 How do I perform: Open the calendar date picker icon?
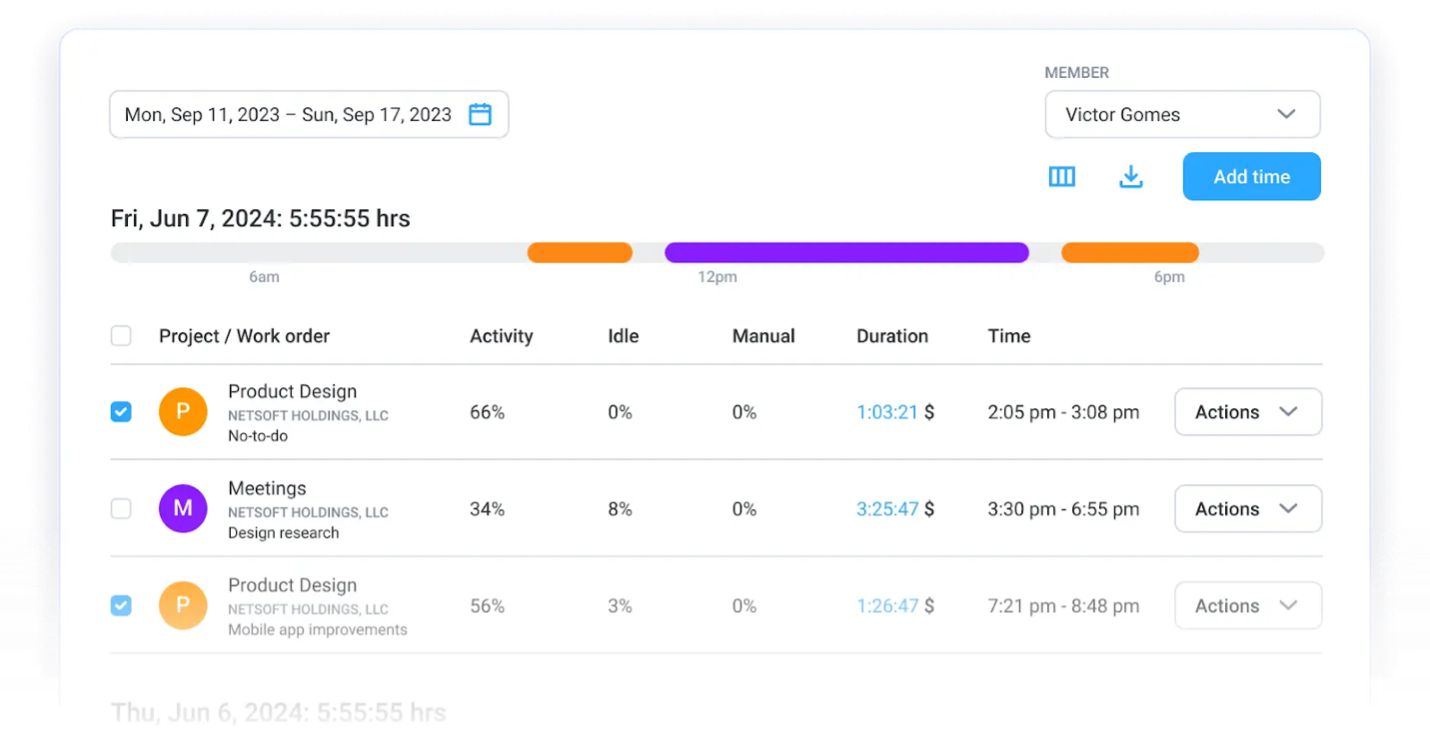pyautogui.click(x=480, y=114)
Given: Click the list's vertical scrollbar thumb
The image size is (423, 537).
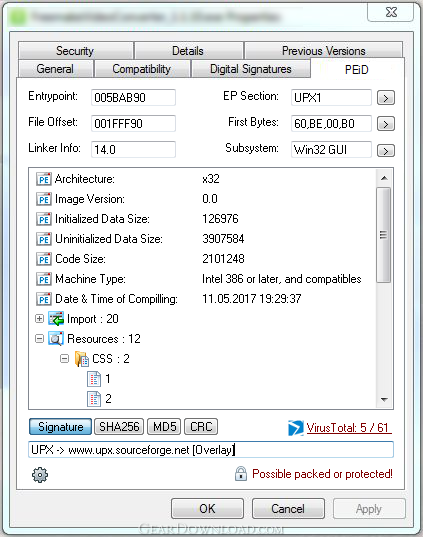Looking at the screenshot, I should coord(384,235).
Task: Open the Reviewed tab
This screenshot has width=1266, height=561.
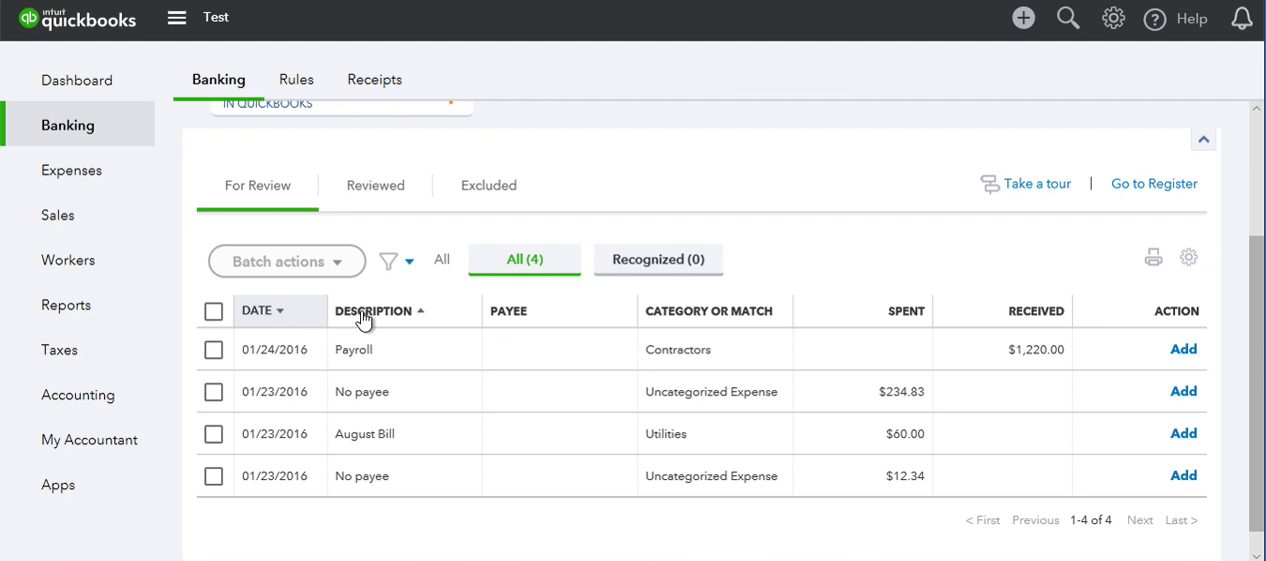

....

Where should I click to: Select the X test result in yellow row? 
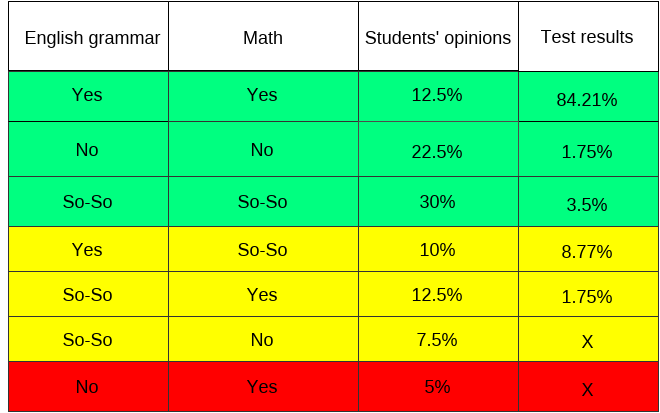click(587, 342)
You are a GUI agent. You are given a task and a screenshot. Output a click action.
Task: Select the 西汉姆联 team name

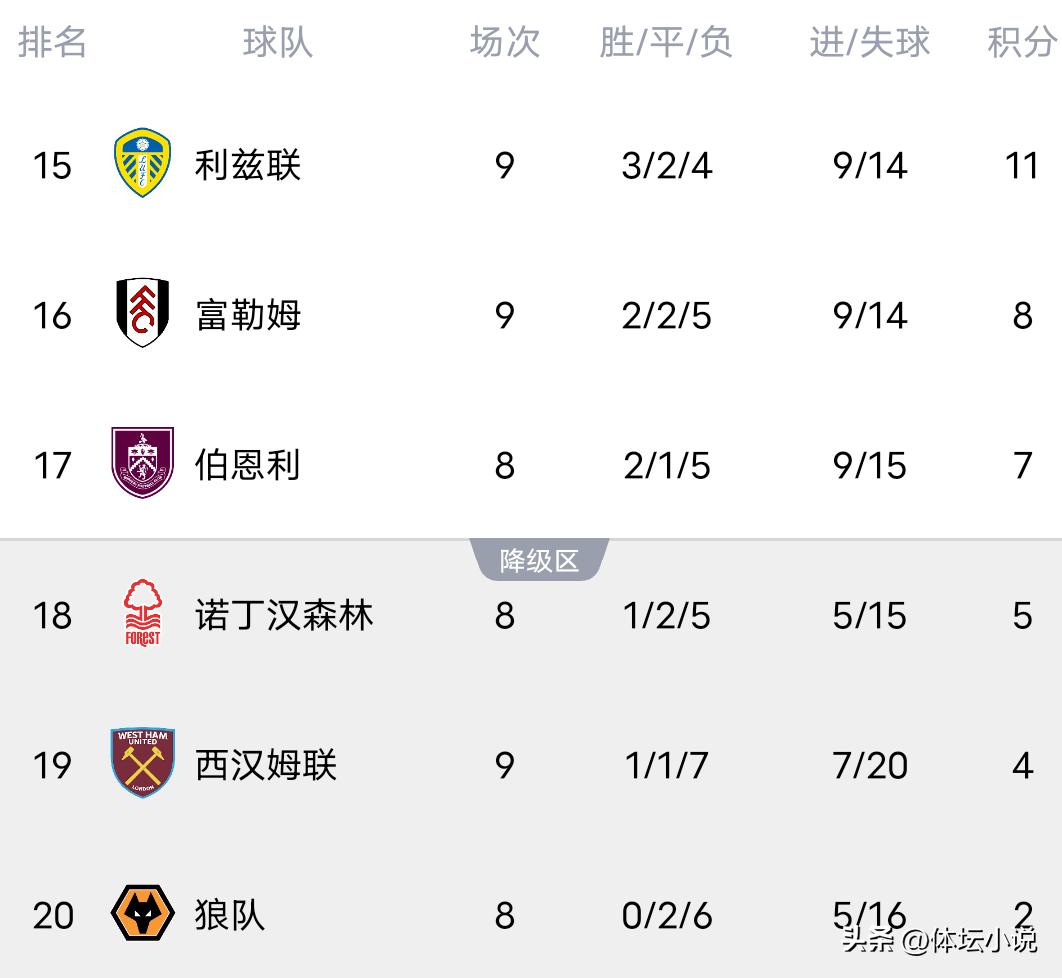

....

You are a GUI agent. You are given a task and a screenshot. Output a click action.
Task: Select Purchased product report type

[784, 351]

....

EXERCISE>
Reproduce, word for word, only the lines in the records above from the line with "How do I perform: Open" through the line with "This screenshot has width=1266, height=561.", including both ends; omit the pictures.

RESPONSE TO THE TASK>
 How do I perform: Open the calendar date picker icon?
pyautogui.click(x=480, y=114)
Given: Click the list's vertical scrollbar thumb
The image size is (423, 537).
Looking at the screenshot, I should coord(384,235).
Task: Open the Reviewed tab
This screenshot has width=1266, height=561.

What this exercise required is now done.